→ **Task requirements**
In the listing that follows, locate the line containing "You are a computer-use agent. 245x156 pixels." and the line containing "Task: Expand the". Retype exactly those two lines and every line between them, and nothing more.

→ **Raw data**
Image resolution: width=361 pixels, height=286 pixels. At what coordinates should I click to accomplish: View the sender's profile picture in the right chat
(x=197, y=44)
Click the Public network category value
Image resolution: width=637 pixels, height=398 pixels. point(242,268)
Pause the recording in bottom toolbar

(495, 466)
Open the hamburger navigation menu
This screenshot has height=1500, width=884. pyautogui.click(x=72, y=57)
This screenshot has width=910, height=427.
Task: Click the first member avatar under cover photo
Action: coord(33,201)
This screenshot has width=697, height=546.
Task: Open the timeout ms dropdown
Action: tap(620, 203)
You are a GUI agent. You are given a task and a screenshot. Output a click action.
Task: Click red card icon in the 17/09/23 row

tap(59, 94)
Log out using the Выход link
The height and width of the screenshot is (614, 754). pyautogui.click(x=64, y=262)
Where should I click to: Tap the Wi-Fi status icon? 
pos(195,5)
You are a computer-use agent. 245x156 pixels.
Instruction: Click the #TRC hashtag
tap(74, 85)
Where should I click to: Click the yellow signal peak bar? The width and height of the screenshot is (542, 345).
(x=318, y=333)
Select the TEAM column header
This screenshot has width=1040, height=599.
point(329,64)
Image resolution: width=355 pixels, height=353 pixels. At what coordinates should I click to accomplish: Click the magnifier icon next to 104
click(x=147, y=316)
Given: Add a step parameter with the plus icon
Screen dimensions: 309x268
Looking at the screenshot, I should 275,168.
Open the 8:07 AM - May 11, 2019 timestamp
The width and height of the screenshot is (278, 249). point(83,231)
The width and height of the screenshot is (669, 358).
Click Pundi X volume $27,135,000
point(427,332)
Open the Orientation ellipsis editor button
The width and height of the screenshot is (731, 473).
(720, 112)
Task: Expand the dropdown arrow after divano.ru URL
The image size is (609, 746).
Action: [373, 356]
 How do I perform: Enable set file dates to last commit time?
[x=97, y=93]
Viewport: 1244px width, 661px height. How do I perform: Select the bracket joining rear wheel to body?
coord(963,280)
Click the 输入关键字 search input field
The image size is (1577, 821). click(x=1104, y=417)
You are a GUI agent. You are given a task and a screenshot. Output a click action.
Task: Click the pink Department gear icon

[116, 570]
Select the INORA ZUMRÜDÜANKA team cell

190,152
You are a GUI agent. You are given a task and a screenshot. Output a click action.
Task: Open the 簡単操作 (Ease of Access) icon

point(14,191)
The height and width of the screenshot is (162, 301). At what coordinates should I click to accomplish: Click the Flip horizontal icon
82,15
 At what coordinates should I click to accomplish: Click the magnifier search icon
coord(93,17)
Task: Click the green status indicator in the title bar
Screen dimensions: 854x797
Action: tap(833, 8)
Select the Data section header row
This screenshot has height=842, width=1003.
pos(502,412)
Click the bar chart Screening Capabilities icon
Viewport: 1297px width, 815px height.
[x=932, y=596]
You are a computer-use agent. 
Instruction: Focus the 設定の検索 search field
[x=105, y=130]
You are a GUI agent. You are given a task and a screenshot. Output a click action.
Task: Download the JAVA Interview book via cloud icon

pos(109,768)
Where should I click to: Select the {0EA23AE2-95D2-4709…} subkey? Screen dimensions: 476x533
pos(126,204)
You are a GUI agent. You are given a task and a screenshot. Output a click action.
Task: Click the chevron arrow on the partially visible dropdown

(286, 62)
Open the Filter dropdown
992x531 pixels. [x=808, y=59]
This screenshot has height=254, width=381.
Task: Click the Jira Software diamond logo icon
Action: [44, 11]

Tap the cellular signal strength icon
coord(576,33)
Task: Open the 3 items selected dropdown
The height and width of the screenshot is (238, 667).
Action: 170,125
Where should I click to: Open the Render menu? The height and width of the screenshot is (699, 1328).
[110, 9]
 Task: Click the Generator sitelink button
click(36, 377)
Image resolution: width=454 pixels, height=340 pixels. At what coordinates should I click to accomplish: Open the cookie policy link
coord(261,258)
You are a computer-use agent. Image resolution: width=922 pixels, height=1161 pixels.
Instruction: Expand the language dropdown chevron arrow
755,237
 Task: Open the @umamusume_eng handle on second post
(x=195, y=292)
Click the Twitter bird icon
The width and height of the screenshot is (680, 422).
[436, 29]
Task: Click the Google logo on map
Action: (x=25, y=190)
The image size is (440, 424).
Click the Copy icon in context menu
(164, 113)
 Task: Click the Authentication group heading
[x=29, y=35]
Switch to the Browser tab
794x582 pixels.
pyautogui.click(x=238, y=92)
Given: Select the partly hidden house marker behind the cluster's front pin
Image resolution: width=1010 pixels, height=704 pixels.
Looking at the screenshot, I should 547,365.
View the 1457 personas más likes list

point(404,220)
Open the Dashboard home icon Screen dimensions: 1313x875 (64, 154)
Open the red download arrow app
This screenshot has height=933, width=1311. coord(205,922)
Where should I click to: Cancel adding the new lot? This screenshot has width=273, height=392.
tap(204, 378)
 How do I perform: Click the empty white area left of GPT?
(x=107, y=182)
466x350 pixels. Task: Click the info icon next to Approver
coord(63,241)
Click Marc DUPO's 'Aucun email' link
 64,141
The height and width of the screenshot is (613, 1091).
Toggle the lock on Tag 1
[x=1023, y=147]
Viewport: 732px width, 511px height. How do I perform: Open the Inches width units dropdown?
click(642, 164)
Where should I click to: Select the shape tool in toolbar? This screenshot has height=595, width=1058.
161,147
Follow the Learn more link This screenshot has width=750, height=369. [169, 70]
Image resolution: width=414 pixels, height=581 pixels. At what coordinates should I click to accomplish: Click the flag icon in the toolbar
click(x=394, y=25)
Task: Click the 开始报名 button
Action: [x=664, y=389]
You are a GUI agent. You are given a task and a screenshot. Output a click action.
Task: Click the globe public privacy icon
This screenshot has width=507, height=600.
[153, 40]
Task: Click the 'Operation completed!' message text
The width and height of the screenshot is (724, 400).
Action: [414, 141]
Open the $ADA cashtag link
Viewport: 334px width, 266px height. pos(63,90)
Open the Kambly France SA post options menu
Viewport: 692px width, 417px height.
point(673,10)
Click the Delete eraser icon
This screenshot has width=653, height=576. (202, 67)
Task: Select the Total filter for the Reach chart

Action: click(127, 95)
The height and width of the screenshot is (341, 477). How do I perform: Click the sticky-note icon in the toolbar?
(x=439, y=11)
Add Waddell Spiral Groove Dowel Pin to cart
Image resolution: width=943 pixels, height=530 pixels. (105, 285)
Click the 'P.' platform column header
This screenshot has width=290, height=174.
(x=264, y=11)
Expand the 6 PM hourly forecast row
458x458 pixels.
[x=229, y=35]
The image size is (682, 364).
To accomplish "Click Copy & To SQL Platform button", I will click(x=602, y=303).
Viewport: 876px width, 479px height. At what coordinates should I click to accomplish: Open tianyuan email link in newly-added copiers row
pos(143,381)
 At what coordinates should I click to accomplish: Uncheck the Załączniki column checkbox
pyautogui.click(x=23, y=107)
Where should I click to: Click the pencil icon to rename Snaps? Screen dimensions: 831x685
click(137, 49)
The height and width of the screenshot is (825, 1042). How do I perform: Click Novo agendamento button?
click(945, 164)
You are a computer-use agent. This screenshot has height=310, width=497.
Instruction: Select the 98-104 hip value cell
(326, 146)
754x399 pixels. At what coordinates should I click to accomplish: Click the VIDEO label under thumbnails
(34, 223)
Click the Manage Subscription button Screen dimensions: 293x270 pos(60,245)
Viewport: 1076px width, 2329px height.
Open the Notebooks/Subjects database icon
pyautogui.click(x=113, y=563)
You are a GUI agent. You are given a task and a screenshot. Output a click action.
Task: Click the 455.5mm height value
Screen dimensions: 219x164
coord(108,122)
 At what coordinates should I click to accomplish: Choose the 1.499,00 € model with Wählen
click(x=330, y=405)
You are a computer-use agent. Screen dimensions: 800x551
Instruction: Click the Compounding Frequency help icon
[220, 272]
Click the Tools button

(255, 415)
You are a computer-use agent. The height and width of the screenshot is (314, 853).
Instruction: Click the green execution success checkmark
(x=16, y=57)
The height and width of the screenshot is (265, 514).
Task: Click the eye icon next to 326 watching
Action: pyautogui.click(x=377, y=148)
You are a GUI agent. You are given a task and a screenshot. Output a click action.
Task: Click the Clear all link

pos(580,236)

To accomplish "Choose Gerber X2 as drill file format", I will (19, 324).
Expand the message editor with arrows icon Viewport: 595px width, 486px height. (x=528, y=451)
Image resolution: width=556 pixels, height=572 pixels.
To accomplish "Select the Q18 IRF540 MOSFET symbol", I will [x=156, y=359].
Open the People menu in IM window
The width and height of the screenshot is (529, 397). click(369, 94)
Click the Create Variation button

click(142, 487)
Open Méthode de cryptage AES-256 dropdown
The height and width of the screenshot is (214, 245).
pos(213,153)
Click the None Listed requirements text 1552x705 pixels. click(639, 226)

→ **Result of the task**
You are a computer-use agent. 245x156 pixels.
Instruction: Click the #TRC hashtag
tap(74, 85)
Where should I click to: Click the yellow signal peak bar? The width and height of the screenshot is (542, 345).
(x=318, y=333)
Select the TEAM column header
This screenshot has width=1040, height=599.
point(329,64)
Image resolution: width=355 pixels, height=353 pixels. At what coordinates should I click to accomplish: Click the magnifier icon next to 104
click(x=147, y=316)
Given: Add a step parameter with the plus icon
Screen dimensions: 309x268
Looking at the screenshot, I should 275,168.
Open the 8:07 AM - May 11, 2019 timestamp
The width and height of the screenshot is (278, 249). point(83,231)
The width and height of the screenshot is (669, 358).
Click Pundi X volume $27,135,000
point(427,332)
Open the Orientation ellipsis editor button
The width and height of the screenshot is (731, 473).
(720, 112)
Task: Expand the dropdown arrow after divano.ru URL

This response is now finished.